Exercise objective:
Give the number of lines in the entries below that hold "computer", with no accompanying words.

Records provided Block Start

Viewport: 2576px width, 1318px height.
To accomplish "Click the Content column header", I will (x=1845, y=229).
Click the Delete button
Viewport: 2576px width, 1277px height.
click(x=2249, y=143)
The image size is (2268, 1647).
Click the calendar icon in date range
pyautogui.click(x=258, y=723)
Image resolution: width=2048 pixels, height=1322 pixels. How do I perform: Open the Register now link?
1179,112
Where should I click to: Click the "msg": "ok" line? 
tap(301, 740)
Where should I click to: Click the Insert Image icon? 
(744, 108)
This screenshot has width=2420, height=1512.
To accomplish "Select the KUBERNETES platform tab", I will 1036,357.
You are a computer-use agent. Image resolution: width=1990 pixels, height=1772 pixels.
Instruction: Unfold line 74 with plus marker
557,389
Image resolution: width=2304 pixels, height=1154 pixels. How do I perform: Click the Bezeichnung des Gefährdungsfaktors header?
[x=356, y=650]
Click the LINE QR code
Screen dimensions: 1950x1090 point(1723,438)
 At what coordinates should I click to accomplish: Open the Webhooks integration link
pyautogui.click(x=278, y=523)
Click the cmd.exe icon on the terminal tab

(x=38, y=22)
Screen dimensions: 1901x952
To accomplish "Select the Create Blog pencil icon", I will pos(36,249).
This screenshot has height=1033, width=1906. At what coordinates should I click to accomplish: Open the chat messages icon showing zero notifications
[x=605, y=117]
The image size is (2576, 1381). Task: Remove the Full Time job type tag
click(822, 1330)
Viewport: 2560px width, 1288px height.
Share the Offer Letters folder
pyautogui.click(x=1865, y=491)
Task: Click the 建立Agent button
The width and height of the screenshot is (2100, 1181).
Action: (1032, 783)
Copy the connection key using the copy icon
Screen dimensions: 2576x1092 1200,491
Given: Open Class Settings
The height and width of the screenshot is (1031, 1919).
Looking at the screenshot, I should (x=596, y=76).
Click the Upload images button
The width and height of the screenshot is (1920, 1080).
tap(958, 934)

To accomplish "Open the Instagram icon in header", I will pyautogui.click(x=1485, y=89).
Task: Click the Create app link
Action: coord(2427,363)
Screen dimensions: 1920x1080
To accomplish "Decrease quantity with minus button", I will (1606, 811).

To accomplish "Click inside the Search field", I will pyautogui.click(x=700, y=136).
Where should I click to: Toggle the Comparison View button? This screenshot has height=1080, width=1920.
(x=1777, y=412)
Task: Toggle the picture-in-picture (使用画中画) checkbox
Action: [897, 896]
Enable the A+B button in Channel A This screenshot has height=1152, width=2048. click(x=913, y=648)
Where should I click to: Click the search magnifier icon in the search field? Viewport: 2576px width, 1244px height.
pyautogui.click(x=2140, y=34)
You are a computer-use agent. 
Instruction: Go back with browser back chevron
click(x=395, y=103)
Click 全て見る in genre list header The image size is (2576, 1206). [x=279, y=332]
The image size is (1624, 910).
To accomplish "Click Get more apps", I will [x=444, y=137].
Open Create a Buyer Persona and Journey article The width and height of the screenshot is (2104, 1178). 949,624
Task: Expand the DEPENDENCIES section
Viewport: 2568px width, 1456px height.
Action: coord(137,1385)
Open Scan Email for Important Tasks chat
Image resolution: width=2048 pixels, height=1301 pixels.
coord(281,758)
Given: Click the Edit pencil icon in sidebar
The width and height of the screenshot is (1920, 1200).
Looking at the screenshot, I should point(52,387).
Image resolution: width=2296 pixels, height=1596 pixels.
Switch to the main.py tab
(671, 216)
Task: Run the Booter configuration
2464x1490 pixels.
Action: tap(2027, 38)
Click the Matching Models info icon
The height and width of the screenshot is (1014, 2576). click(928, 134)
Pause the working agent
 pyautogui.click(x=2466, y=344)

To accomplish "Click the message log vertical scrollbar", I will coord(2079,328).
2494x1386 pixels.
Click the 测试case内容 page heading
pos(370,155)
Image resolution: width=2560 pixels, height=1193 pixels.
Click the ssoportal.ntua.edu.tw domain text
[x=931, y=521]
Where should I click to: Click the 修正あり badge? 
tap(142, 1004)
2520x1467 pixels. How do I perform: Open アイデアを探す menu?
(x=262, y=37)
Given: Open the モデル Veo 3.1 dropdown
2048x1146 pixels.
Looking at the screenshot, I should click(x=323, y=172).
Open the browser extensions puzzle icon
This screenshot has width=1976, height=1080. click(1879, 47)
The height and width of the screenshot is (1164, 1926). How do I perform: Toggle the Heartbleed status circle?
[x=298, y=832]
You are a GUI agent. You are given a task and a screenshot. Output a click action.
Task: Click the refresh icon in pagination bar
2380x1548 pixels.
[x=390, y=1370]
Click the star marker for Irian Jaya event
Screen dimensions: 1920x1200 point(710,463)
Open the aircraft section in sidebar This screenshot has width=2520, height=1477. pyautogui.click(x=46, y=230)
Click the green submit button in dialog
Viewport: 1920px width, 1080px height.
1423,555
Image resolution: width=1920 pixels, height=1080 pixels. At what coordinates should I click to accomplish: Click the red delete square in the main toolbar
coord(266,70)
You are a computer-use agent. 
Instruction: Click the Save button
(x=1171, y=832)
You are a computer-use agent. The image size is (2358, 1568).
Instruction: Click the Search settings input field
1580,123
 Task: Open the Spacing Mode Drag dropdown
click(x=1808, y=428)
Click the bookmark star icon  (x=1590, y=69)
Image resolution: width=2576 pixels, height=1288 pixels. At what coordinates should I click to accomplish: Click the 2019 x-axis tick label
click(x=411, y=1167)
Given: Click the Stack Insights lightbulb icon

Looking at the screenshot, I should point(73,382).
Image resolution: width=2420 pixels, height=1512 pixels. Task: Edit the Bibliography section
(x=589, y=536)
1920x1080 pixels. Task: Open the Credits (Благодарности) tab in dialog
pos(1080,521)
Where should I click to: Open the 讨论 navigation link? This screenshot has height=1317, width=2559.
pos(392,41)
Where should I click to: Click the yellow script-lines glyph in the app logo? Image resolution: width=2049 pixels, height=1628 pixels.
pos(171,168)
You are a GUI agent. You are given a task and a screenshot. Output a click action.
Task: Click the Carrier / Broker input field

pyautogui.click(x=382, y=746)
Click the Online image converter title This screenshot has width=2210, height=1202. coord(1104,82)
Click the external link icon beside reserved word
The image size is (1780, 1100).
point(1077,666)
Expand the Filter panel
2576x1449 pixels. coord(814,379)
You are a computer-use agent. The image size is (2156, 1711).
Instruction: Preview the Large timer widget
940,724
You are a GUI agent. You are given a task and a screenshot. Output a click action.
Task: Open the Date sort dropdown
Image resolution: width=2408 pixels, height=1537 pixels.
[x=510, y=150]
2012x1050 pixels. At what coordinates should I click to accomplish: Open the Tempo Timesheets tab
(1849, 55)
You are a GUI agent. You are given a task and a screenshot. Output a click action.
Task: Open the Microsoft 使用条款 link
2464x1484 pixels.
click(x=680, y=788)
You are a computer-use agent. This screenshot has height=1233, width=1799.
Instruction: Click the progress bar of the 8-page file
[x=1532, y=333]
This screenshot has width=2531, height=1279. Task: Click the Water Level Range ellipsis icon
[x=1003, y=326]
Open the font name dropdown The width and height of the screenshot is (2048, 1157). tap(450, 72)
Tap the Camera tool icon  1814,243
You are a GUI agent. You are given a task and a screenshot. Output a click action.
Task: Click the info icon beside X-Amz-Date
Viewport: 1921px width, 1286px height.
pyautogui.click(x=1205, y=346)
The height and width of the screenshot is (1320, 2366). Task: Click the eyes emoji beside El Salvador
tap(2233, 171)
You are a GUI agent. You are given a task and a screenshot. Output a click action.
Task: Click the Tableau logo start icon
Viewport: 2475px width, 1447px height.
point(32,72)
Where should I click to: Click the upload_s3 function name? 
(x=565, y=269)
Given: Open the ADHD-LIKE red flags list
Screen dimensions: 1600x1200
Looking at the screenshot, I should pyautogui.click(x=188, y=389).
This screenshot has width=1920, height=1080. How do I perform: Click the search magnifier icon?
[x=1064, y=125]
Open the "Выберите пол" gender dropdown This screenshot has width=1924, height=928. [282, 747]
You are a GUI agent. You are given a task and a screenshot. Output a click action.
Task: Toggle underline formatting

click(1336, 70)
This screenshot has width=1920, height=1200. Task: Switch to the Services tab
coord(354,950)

Records provided Block End

Task output:
6